My paternal grandmother was a drunk. My sister and I took advantage of that. We had her take us to the mall and buy us anything we wanted. The only price we had to pay was that we had to endure her “lunches.” They always occurred on the top floor of Macy’s department store. It was a fancy restaurant where she could order drinks. My sister and I had lunch in my grandmother ordered drinks. Gin and tonic usually so that her breath didn’t smell of alcohol. It really did smell, but my sister and I didn’t tell her because we loved the gifts she bought us when she was drunk.

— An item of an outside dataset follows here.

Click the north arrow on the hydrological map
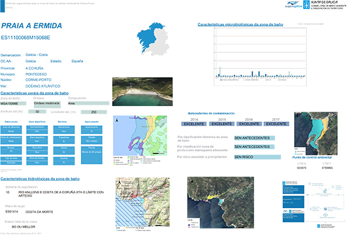Screen dimensions: 351x235 coord(119,183)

Even now I think of my grandmother and the way she must’ve treated my father. Her lack of attention to my sister and me when she was drunk, her tendency toward anger when she was drunk, the way she drove us home when she was drunk – all of those let me know that my father must’ve feared her when she was drunk. My grandfather made excuses for her; he told us she was tired when she lay down with a hangover. He told us that we must love our grandmother no matter what she did.

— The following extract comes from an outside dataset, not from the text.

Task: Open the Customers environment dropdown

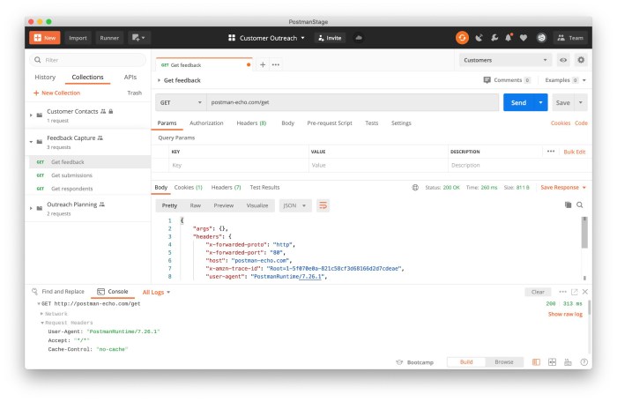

She was easy to love when she was sober, but it was harder when she was drunk. She raged at us; she told us that my grandfather was bad. She told us that my father was bad. She lay in her bed and raged at us. We were scared. We didn’t know what to do until my grandfather got home. We exploited her by having her buy us anything we wanted, but we were afraid. We didn’t want her to drive; we didn’t want to stay alone with her. It was awful and it was painful. We didn’t want to see our grandmother that way.

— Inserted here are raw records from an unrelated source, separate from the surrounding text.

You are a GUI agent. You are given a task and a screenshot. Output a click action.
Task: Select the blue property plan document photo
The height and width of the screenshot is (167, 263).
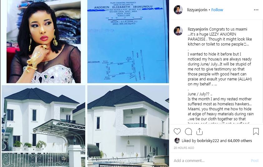[128, 41]
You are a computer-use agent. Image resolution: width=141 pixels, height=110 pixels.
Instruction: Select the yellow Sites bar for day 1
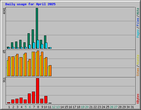pyautogui.click(x=7, y=68)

I cry now for my father. It must’ve been painful for him to come home from school knowing that his mother would be drunk. I suspect that she drank every afternoon. She opted for gin and cooking sherry. She cooked fabulous meals with that sherry, but she nipped at it. “A few little sips,” she used to say and we didn’t argue. I wish now that we had argued, that we had made a bigger deal of her drinking. I wish that we had insisted that she seek help. I know that she was in emotional pain. I know that we could have done something. I know that we didn’t.